Breitling's Exospace B55 Steps Up Connected Watches

We've seen smartwatches do a lot of things before, from notifying us about emails to checking our heart rate. Breitling has ramped it up a notch with its new Exospace B55, a complete connected chronograph that can even be part of a pilot's equipment.

The Exospace B55 connects to a smartphone—like many smartwatches do—to allow for certain critical adjustments. Time setting and time zone accounting, various alarms, operating functions and even a night mode can come into play, making the device not only easier to use while flying, but also powerful enough to deliver critical solutions.

It offers display backlighting for easier readability in low-light settings, as well as SuperQuartz functionality for the best in accuracy; reports put it at 10 times more accurate than standard quartz movement. The backlighting can be manually engaged by touching the crown of the device, or by tilting the wrist back more than 35 degrees. It can display time to 1/100th of a second, and even boasts a perpetual calendar. Water resistant to 330 feet, and boasting a glare-proofed sapphire crystal display, the device is ready for harder use while still providing the clearest output. It's even been certified by the Swiss Official Chronometer Testing Institute to ensure the most accurate, clearest readouts.

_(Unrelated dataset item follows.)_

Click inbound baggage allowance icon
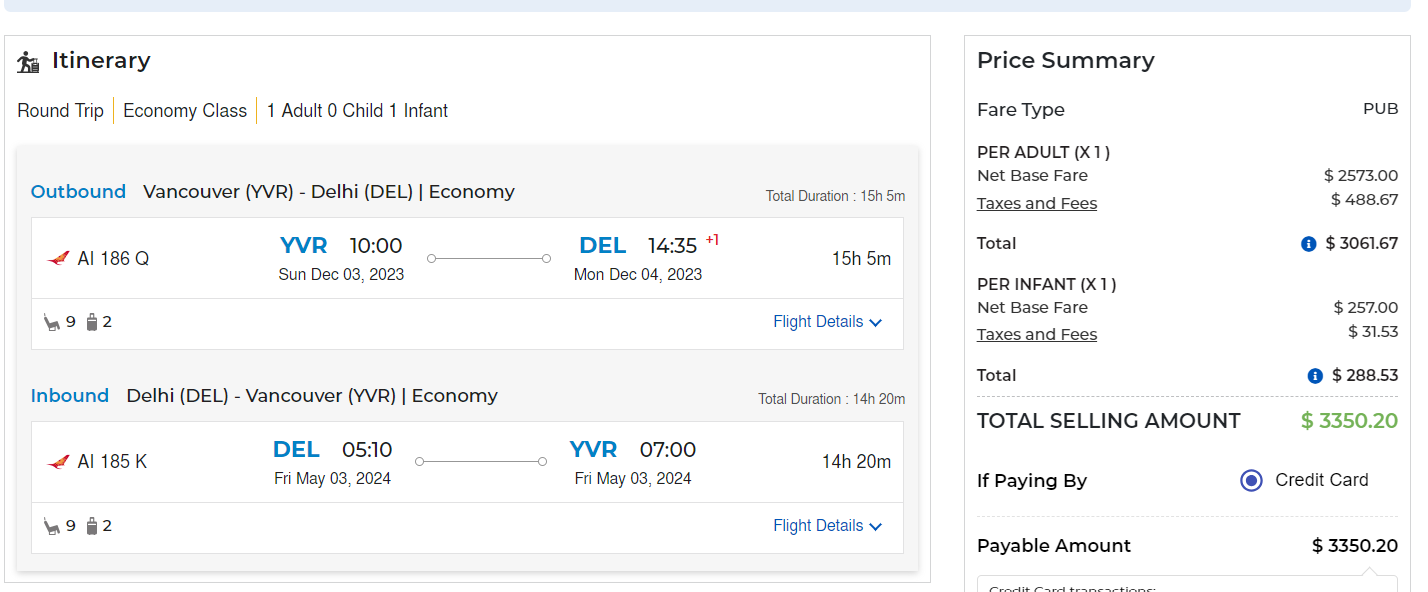The image size is (1428, 592). pos(92,526)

Those interested in picking up one of these will be able to do so from several different retailers, with presences over much of the United States; Michigan alone had several different retailers, though mostly around the Detroit area. There, the Exospace B55 was selling for around $8,900, before sales taxes.

Admittedly, the Exospace B55 isn't likely to have a wide following, nor does it really need one. Selling for almost $10,000 each means the company may recoup their investment by selling a relatively low number of units. The device is also clearly a niche market masterpiece; almost no one will need or probably even use that level of connectivity and time measurement. Still, some of these functions sound like the kind of thing that could easily find a way into less costly watches; that automatic light-up when the wrist is tilted appropriately could be a valuable addition and a great way to read a watch under unusual light conditions. Given that smartwatches haven't had such a great run of luck at the consumer level, maybe it's time for this wearable to join the head-mounted display as a largely professional tool.

It's a device that screams “luxury market” at the top of its lungs, but the Exospace B55 will likely be very appealing to its target market of wealthy private pilots who want top-notch function with an extremely small footprint. Few others will be interested, or can even afford, such a device.